LIGHT IN THE DARKNESS
Despite the national women’s hockey team failing in their bid to make it to the International Hockey Federation (FIH) Hockey 5s World Cup, Technical Director Dr Michelle Holt believes the players improved significantly throughout the qualifiers and will be competitive in future tournaments.
The Jamaican team — of Brean Blackwood, Jonel Witter, Sauwana Gordon, Imauny Linton, Demi Nicholson, Ajhniaque Williams, Kareme Hudson, Aaliyah James, Lorie-Ann McIntosh, and Captain Kamile Griffiths — finished fifth at the just-concluded Pan American Confederation Hockey 5s World Cup Qualifiers here in Jamaica.
The United States took home the Hockey 5s Cup, beating Uruguay in the final. Paraguay finished third after getting the better of Trinidad and Tobago in the third/fourth play-off game.
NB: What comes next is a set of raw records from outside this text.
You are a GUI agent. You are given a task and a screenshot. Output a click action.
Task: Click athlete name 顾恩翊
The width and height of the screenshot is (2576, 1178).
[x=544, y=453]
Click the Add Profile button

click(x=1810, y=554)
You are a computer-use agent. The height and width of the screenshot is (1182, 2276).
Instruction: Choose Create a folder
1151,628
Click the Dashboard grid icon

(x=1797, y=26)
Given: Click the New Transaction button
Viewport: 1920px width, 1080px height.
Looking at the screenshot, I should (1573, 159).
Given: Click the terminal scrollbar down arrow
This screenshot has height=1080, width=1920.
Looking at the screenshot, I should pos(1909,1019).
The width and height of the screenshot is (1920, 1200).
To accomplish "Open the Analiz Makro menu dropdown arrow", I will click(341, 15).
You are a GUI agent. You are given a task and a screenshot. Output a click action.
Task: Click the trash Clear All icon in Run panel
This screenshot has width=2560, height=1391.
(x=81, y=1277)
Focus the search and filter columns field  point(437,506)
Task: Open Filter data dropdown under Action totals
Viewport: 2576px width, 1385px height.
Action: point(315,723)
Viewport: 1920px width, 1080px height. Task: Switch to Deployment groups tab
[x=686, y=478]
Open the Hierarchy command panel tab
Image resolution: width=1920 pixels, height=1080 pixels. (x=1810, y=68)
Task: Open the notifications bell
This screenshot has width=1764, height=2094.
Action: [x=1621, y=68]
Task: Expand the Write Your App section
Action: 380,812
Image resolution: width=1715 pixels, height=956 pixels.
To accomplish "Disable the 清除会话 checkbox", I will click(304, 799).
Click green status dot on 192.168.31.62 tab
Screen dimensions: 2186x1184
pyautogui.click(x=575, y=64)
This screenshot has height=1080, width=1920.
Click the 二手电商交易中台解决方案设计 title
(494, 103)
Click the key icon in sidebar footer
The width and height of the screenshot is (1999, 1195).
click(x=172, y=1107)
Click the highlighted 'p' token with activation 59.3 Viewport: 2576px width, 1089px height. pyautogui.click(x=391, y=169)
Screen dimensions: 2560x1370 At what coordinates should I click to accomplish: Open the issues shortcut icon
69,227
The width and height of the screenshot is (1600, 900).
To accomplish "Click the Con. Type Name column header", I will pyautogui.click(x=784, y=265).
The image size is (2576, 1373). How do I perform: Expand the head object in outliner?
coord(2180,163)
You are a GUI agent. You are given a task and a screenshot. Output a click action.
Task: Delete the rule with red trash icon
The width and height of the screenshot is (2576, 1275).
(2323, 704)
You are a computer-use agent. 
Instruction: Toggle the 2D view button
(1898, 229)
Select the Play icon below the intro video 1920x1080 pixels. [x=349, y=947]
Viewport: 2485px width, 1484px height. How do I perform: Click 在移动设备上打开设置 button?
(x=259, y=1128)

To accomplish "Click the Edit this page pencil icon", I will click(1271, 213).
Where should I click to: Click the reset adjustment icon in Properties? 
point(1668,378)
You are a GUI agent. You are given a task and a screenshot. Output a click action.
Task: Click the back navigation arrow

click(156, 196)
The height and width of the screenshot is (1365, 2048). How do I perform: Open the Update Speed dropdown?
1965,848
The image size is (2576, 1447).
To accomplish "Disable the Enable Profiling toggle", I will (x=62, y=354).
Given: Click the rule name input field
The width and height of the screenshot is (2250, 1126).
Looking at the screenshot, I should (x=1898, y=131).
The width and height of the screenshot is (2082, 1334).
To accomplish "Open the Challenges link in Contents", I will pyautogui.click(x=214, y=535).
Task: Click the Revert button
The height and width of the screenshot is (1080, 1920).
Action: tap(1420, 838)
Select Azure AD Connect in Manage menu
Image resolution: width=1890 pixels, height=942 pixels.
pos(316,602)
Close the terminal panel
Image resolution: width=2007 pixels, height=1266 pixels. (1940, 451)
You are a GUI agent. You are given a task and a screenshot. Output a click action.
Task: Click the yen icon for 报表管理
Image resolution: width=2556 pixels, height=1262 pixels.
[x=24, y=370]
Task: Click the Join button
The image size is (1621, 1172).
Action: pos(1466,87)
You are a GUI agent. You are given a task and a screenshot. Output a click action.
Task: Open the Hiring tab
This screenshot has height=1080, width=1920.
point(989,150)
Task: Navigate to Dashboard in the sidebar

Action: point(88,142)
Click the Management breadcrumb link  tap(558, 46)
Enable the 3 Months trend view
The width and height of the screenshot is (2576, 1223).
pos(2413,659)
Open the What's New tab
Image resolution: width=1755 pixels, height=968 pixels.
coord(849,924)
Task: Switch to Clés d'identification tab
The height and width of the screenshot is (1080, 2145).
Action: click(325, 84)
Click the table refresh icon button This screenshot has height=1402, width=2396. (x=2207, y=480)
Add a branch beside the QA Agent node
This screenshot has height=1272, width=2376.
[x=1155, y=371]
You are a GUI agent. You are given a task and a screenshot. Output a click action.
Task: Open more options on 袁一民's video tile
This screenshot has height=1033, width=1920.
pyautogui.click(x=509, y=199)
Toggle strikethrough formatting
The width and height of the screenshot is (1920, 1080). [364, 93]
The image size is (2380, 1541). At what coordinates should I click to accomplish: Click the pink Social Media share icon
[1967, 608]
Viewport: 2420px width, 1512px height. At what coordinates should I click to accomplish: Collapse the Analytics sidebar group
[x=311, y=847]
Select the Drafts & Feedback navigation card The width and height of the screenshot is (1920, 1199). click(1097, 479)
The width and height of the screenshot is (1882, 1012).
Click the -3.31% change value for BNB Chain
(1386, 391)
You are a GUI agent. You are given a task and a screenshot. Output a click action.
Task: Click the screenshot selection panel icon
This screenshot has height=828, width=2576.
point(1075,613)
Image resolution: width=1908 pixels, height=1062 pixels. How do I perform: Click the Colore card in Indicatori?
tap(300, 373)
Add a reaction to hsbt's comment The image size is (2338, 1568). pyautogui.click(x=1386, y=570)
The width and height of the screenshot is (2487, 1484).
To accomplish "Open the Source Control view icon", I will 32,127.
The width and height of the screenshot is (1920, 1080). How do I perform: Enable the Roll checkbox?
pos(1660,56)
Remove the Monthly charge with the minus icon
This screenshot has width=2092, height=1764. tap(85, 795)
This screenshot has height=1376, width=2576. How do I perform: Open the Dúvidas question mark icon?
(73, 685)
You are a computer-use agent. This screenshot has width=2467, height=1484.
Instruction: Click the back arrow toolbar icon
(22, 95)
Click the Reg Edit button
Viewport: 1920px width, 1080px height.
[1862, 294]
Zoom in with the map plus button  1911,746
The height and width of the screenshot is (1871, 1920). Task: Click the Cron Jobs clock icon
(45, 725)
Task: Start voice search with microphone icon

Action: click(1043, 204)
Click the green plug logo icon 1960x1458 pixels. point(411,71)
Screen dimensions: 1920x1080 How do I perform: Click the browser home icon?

Only the top-three finishers qualify for next year’s Hockey 5s World Cup, which will be held in Muscat, Oman, from January 24-31.
“Well, you know, this tournament and how they [players] kept improving has given them a big boost of confidence, and I am seeing a lot more things are possible now,” Dr Holt told the Jamaica Observer. “They [players] didn’t believe; they always doubted themselves because of previous failures as they have been lacking in confidence, and as they perform better and better with each game, the confidence and the swag are back. I think this set of girls will do well in the CAC Games and will begin to move Jamaica back up the ladder,” Dr Holt added.
Jamaica overcame Brazil 3-1 to finish fifth in the tournament, and Dr Holt said it was sweet relief for the team after they drew 2-2 in the group stages.
“It was pure joy. It was unfettered pleasure because they knew from the start that they should have won the game against Brazil in the group stages, and they [officials] had taken away goals that we had scored, leading us to where we had ended up.
“The ladies wanted to prove that the outcome should have been what it was, and so they felt a sense of relief and a sense of justification that we should have won that game, and we did it and we proved that to everybody, and I think it was just fantastic,” she said.
Dr Holt believes that with the players’ confidence restored, female hockey in the country might reclaim its former grandeur.
“One of our goals was to improve our ranking, and we did just that. Another of our aims was to continue scoring goals since we’ve always been a country that doesn’t score, and that’s what kept us down.
“We will defend, but we won’t score, and so to have scored three like that against Brazil, was awesome. The confidence is back, and we will take women’s hockey back where it used to be, at the pinnacle of the Caribbean,” explained Dr Holt.
She believes that making Hockey 5s a regular feature on the local calendar is one approach to revitalise the sport.
“You see this game, the Hockey 5s, that’s it. Hockey 5s in every parish, and if not in every parish, in every county, so that schoolgirls can play the game, as in the west we have fantastic athletes, and also in the centre of the island we know we have fantastic athletes.
“Jamaica is full of athletes, and if we can get them exposed to this and they choose this as a sport, then we know that when we bring that kind of talent that we have as speed and that aggression to the sport,” Dr Holt ended.